··· Input for this task
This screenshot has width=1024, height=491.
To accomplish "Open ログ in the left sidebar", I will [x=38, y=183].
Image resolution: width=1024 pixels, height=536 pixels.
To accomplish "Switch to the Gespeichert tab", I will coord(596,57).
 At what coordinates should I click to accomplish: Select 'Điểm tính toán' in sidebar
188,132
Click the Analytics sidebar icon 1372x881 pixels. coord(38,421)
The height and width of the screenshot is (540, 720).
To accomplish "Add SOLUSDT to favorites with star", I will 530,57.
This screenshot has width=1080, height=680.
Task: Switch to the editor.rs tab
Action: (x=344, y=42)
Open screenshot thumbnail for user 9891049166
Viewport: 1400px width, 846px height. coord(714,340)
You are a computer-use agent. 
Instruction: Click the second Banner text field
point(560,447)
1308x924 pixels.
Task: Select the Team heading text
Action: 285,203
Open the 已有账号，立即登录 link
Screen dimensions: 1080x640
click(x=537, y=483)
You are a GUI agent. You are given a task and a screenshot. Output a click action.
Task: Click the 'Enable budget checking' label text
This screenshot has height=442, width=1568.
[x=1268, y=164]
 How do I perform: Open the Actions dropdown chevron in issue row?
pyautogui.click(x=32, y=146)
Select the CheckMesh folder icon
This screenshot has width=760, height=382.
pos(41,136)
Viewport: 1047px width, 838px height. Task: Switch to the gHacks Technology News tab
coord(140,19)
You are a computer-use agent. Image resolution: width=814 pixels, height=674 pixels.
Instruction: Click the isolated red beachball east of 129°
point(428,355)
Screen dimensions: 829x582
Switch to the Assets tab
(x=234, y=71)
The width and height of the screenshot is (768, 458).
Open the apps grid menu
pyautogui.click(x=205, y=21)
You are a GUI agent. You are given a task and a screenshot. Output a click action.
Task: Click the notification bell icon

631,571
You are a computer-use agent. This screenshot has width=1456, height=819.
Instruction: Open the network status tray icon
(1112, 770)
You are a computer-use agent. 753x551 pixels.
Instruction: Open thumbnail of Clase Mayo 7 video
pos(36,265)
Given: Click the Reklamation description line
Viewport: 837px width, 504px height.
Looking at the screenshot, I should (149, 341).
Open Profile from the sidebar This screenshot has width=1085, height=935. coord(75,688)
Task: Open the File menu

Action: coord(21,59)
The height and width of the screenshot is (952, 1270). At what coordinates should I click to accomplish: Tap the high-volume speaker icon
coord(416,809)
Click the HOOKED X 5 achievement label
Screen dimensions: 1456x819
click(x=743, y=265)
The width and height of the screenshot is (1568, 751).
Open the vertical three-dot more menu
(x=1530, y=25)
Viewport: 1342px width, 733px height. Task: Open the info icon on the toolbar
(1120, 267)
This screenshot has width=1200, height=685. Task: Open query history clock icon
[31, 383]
······
Job:
Reproduce the stretch of the listing from the line containing "You are a computer-use agent. Image" through the line containing "(x=234, y=71)", swapping "Assets" for "Documents" and leaving everything else unchanged.

Answer to this task:
You are a computer-use agent. Image resolution: width=814 pixels, height=674 pixels.
Instruction: Click the isolated red beachball east of 129°
point(428,355)
Screen dimensions: 829x582
Switch to the Documents tab
(x=234, y=71)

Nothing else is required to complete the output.